Mind Games: Why SA rugby is where it is

2014-02-02 14:00

One of the best innovations in local sport, particularly in rugby, has been the introduction of the Varsity Cup on Monday evenings.

Designed to revitalise university rugby, the competition has achieved exactly what it set out to do.

The TV slot works like a charm and the once-waning student participation in the game has been revived.

But most of all, there is an element of sheer fun.

Campus grounds are abuzz for Varsity Cup matches and what stands out is how many black students, especially young ladies, turn up and appear to not only have a good time, but also relish the contests.

This rejuvenation of university rugby has restored an important tier in the overall development of the game in that it builds on one of the key reasons for South Africa being so successful in rugby: our well-organised and highly competitive schools structure.

Thousands of schoolboys play rugby on any given Saturday and there are beacons of excellence for them to achieve at every age.

There is little doubt that schools rugby keeps the Springboks strong and it is hardly surprising that in the aftermath of yet another failure by Bafana Bafana, fingers have been pointed at the fact that at most of the leading boys’ schools and many long-established government schools, rugby is dominant.

At most of these schools, soccer isn’t even an option.

Citing the imperative of greater numbers, demands have been made that soccer should be introduced at these schools so that the national soccer team will feel the benefit.

This obviously makes sense but the logic is flawed because for schools to merely start playing soccer is to misunderstand rugby’s model.

It is accepted that rugby was introduced to South Africa by Canon George Ogilvie when he became the headmaster of Diocesan College (Bishops) in Cape Town.

He had in mind that the inherent hardness of the game, the fact that it made provision for all shapes and sizes and its emphasis on teamwork was the perfect vehicle for rumbustious teenagers to not only let off some steam but to also learn valuable life skills.

British missionaries and army regiments played a key role in spreading the game along the coast and into the interior.

The physical demands of rugby meshed well with the pioneering spirit of the time, but sadly the racial prejudices of the age would also be inculcated.

The history of black rugby can be traced to around the same era as it was played at missionary schools, but sadly the colour bar and the notion of separate development that would haunt South Africa for so many years was already in place.

In time, the human need for competition resulted in interschool matches, resulting in rugby becoming an extremely well-organised game with teams at every age level competing against each other.
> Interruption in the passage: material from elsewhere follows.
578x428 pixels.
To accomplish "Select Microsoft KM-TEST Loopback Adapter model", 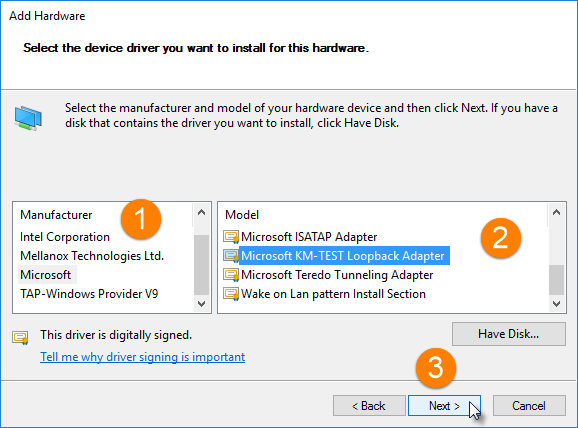I will click(x=343, y=256).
This was extended to interprovincial competitions, the awarding of colours and the inevitable desire to step up to senior competition and perhaps national representation.

To become a Springbok was the underpinning dream of every youngster who ever handled an oval ball and over the course of more than a century, the top level of rugby played at schools would result in South Africa’s pre-eminence in the game globally.

It was the organisation, the vision and the desire to be the best that was key, and that is why it is my contention that to simply introduce soccer to traditional rugby schools is destined to fail.

Rather introduce better organisation, better facilities and better coaching to schools and in areas where soccer is already the dominant game, give kids encouragement, introduce interschool and interprovincial tournaments, and put in place rewards for excellence.